In 1897, he passed the law exam from Moscow and began to work as a reporter for legal cases. In 1898 he published his first collection of short stories which resulted in great fame for him. After studying these short-stories, a Russian critic described Andreyev in the following words:
“We see that a new star has dawned on the literary horizon whose light is magical and mysterious. His publications and dramas following these short-stories have made him famous all over.”
Undoubtedly, in his initial thoughts, the colour of Gorky and Chekhov is clearly evident.
The heroes of Andreyev’s short-stories generally witness the ruins of the old system.

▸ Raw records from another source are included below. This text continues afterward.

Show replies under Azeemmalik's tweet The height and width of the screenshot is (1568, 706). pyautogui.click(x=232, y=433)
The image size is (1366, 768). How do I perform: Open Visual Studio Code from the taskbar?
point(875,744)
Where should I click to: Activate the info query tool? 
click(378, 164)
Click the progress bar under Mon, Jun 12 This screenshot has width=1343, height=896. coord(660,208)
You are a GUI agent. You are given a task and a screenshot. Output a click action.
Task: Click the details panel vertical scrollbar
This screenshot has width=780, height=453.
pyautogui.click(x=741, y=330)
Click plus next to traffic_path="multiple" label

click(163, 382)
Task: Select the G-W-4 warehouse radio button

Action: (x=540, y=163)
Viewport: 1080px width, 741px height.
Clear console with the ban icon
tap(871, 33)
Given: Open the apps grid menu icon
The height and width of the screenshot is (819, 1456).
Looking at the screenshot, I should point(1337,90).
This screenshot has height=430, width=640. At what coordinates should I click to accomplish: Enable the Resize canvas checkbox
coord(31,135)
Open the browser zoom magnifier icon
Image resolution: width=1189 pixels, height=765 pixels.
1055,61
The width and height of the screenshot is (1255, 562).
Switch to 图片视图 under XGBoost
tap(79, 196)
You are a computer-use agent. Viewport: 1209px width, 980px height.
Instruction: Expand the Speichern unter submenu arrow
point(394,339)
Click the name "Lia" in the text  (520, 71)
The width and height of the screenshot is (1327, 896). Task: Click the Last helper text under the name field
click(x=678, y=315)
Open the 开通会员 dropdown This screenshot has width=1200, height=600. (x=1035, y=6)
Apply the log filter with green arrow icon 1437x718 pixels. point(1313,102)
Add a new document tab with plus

They find no place to shelter themselves. They cannot stay alive but at the same time they are also desirous of life. Life pulls them towards itself and the desire for a time of happiness and a wish for a good ending does not die.
Actually, Andreyev’s sorrow is the sorrow of the world. If Gorky is the shark of the ocean of literature, then Andreyev is the painter of the internal nihilism and lack of feeling after the failed struggle of the revolution of 1905. In that period, there was a demand for all kinds of literary medicines. Andreyev had learnt this art. Therefore, he soon became a successful apothecary.
He developed a great expertise in describing despair and pessimism, and medical and metaphysical dangers, and taking the ideas of Fyodor Dostoevsky, moulded them into the form of his new thought. His ideas affect the nerves rather than aesthetic life. Among his publications, In the Fog, The Dark, Seven Hanged, and His Excellency The Governor have the status of classics.
Andreyev wrote his first play To the Stars in 1906. Afterwards, he wrote many other plays but they could not stand before his short-stories. The philosophy of those dramas too is centred around nihilism and death. The play titled He Who Gets Slapped, which has also been filmed by some American studio is the more successful and effective drama among all his other dramas.
As the Red cannons were bombarding the Kremlin, Andreyev was taking the last breaths of his life.”